Dans une première partie, il s'agira d'évaluer les dynamiques sociales vis à vis du secteur de santé depuis les années 80. Celles-ci se caractérisent par une évolution de la relation entre la science et la société, de la relation patient/médecin, et des transformations politiques et administratives du secteur sanitaire.

La seconde partie s'attarde sur les déterminants de la croyance ou du rejet envers la médecine. Le patient lambda croit en la médecine car elle a le pouvoir de guérir, parce que ses compétences sont certifiées, parce qu'elle est garante d'objectivité. Il remet en cause plutôt les aspects politiques et économiques de son fonctionnement plutôt que la compétence et le savoir propre des soignants.

La troisième partie est celle qui m'a semblé la plus intéressante et la plus révélatrice. Il s'agit de décrire la relation soignant-patient et la façon dont s'instaure le sentiment de confiance entre ces deux personnes. L'auteur distingue 5 types de confiance dans laquelle chacun pourra se retrouver et qui sont corrélées au niveau socio-culturel du patient.
La confiance cléricale est celle où le patient loue une confiance aveugle envers son médecin. La confiance pragmatique est celle où on considère son médecin comme bon s'il nous guérit de manière rapide et efficace. La confiance professionnelle nécessite une coopération avec le milieu médical, un recours fréquent aux spécialistes, et une volonté de comprendre ce qui se passe. La confiance affinitaire insiste sur la dimension interpersonnelle du soin, les patients ont besoin d'être écouté et d'apprécier leur médecin en tant qu'homme. C'est ce type de patient qui est le plus à même de se tourner vers médecines dites alternatives. Enfin la confiance rationnelle est ainsi chez ceux pour « la fiabilité du médecin est à la mesure de la reconnaissance de fiabilité de son savoir. »

La dernière partie s'intéresse à la place des médecines alternatives dans le secteur de santé actuel et aux déterminants sociaux, institutionnels, symboliques et pratiques qui fondent leur crédibilité. L'auteur souligne une méfiance fréquente envers les pratiques comme l'homéopathie ou la phytothérapie, mais une adhérence plus forte envers les guérisseurs et autres pratiquants déclarant posséder un don. Ces précédentes pratiques sont évaluées dans leur référentiel propre, les individus font confiance aux témoignages de leur proche.

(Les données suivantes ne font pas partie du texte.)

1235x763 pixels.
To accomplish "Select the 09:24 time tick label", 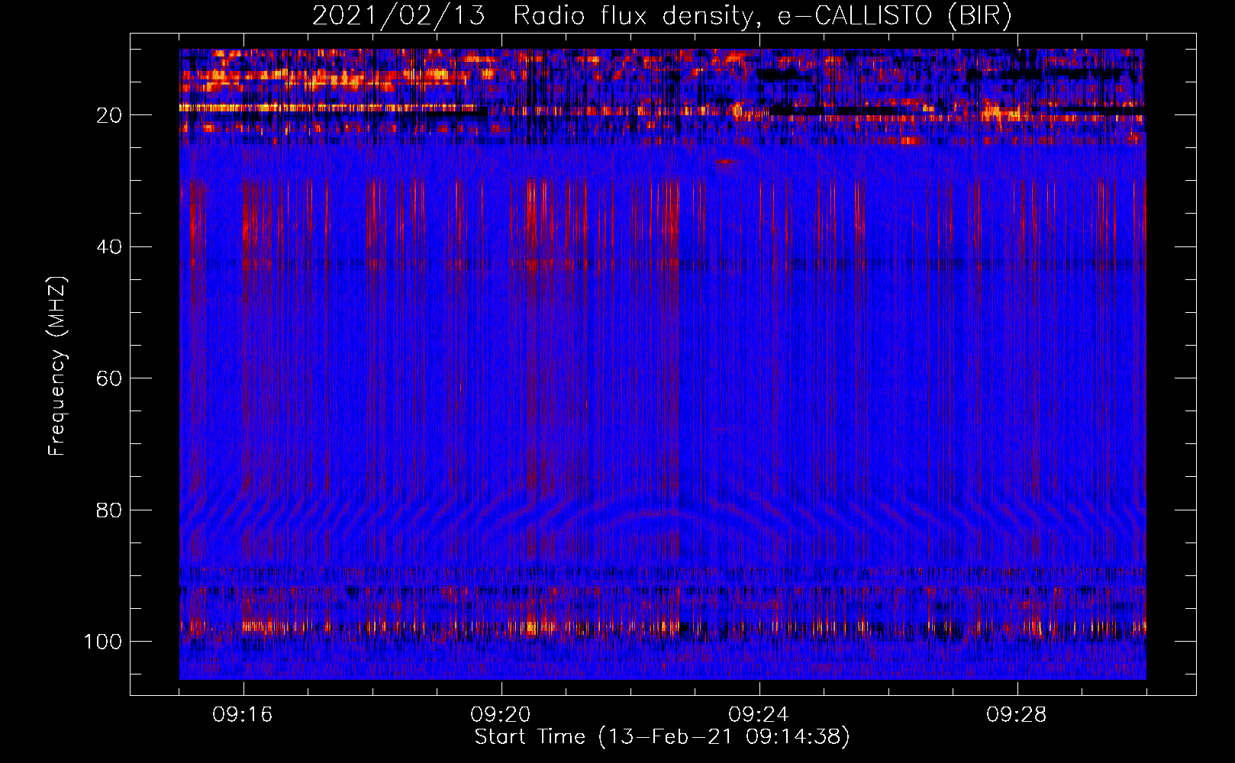I will pyautogui.click(x=759, y=715).
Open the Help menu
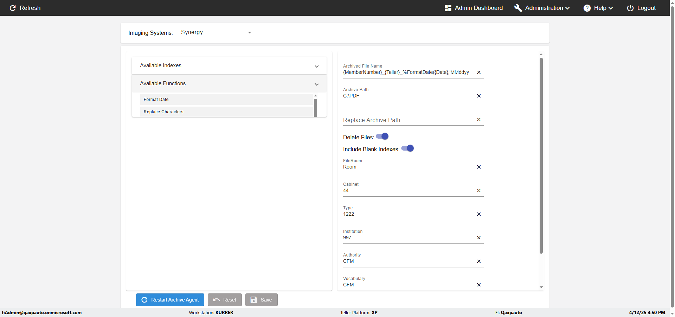 598,8
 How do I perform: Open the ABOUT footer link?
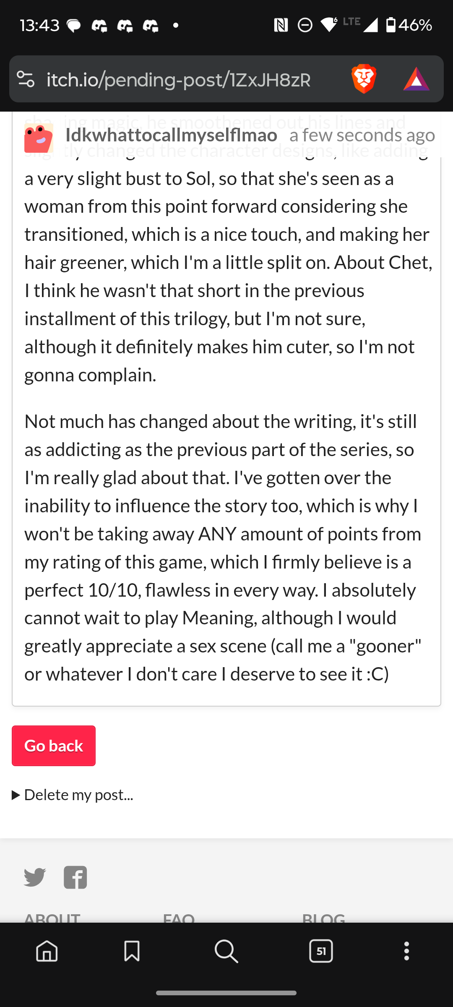coord(52,918)
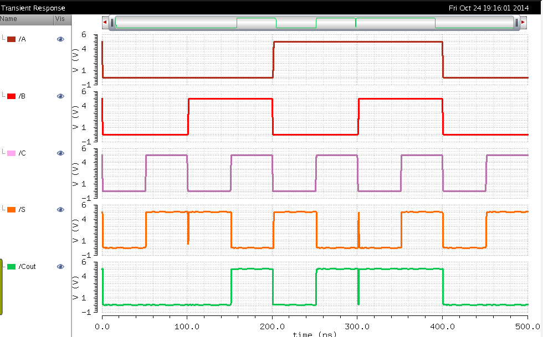The width and height of the screenshot is (543, 337).
Task: Select the /S signal in list
Action: (22, 210)
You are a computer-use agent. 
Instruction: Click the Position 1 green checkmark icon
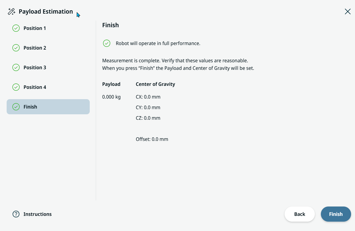(x=16, y=28)
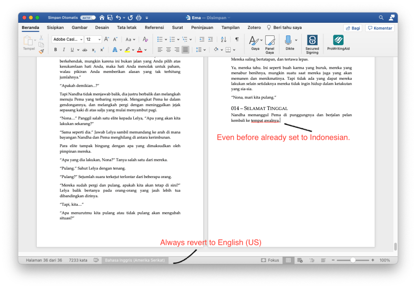Toggle italic formatting
The height and width of the screenshot is (288, 416).
point(64,50)

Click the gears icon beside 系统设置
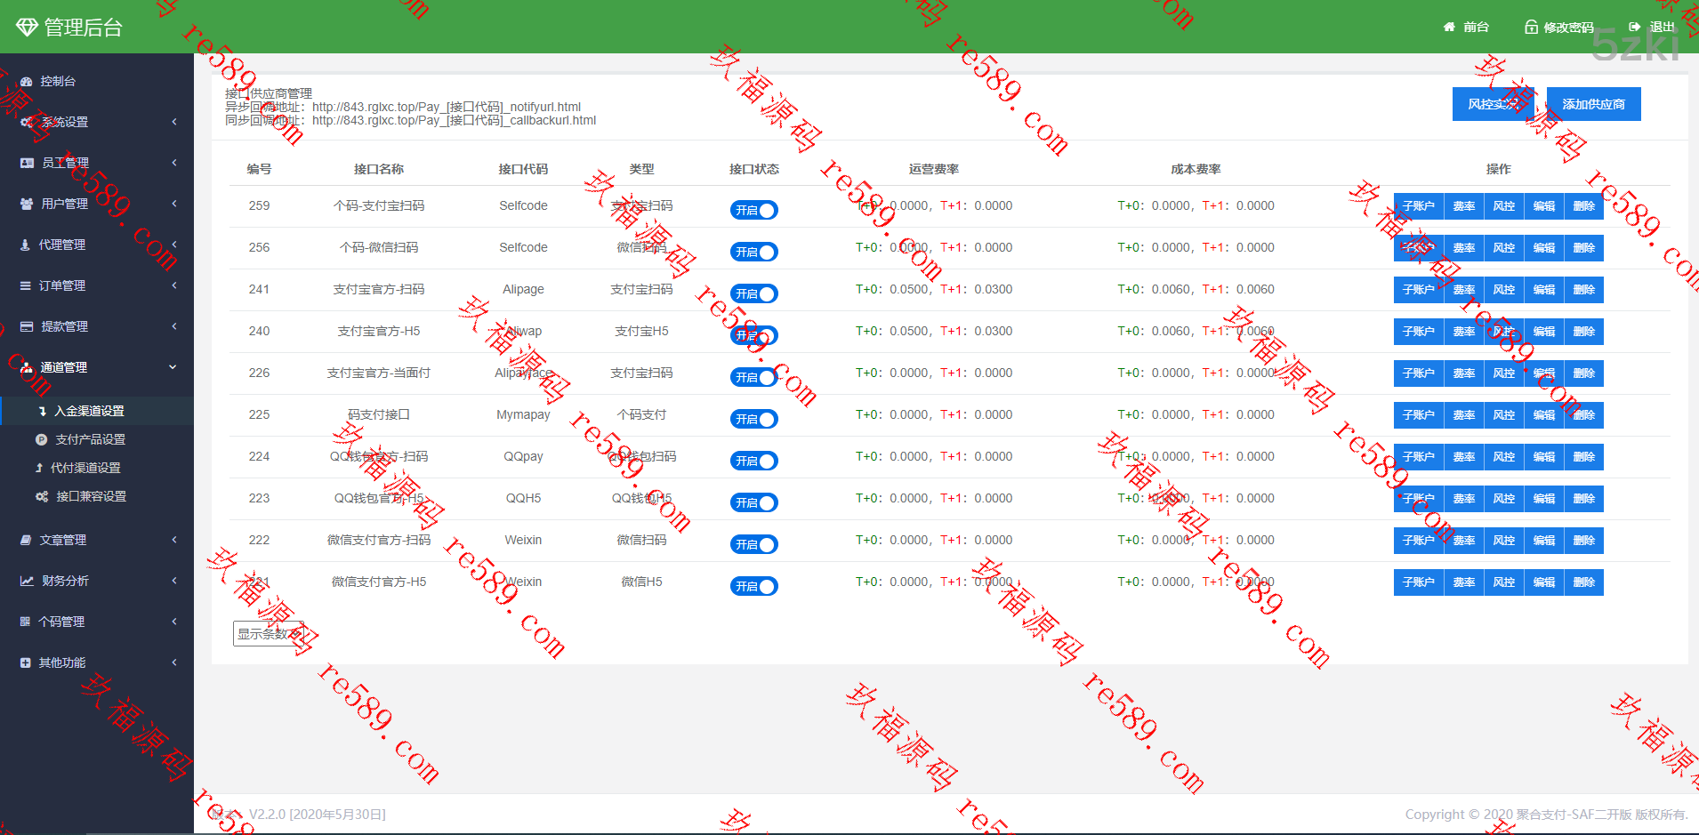pyautogui.click(x=27, y=123)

La conclusion de l'auteur est très clairement énoncée. Les contestations du grand public qui surviennent envers la santé sont plutôt dirigées vers son contexte institutionnel que vers ses valeurs intrinsèques. Les patients sont globalement actifs, critiques et réflexifs. La médecine officielle bénéficie d'une reconnaissance sociale, mais les médecines alternatives sont aussi les miroirs de ses insuffisances.
L'auteur conclu sur ces mots : « Pour beaucoup, le domaine des soins et de la santé constitue le dernier bastion institutionnel où doivent s’exprimer l’altruisme, le désintéressement, la sollicitude, l’humanisme, l’écoute de l’autre… autant de qualités morales perçues en voie de disparition. A cet égard, les menaces pesant sur une médecine à visage humain et social sont caractéristiques des mutations de la société contemporaine. »

Il suffit qu'on s'intéresse un tant soit peu à certain des thèmes abordés dans cet ouvrage (les croyances, la médecine, la société actuelle) pour que cette lecture soit un réel plaisir. Le livre est très abordable, il n'y a aucune notion complexe. Le propos relaté est à la fois instructif, clair et bien organisé. La méthodologie de l'étude sur laquelle se base toute l'analyse a sans doute certaines limites, qui ne sont pas soulignées ici, mais la richesse bibliographique compense.
Une collection dont je m'empresse de noter les références afin de trouver peut-être d'autres livres d'une rigueur et d'une richesse correspondante.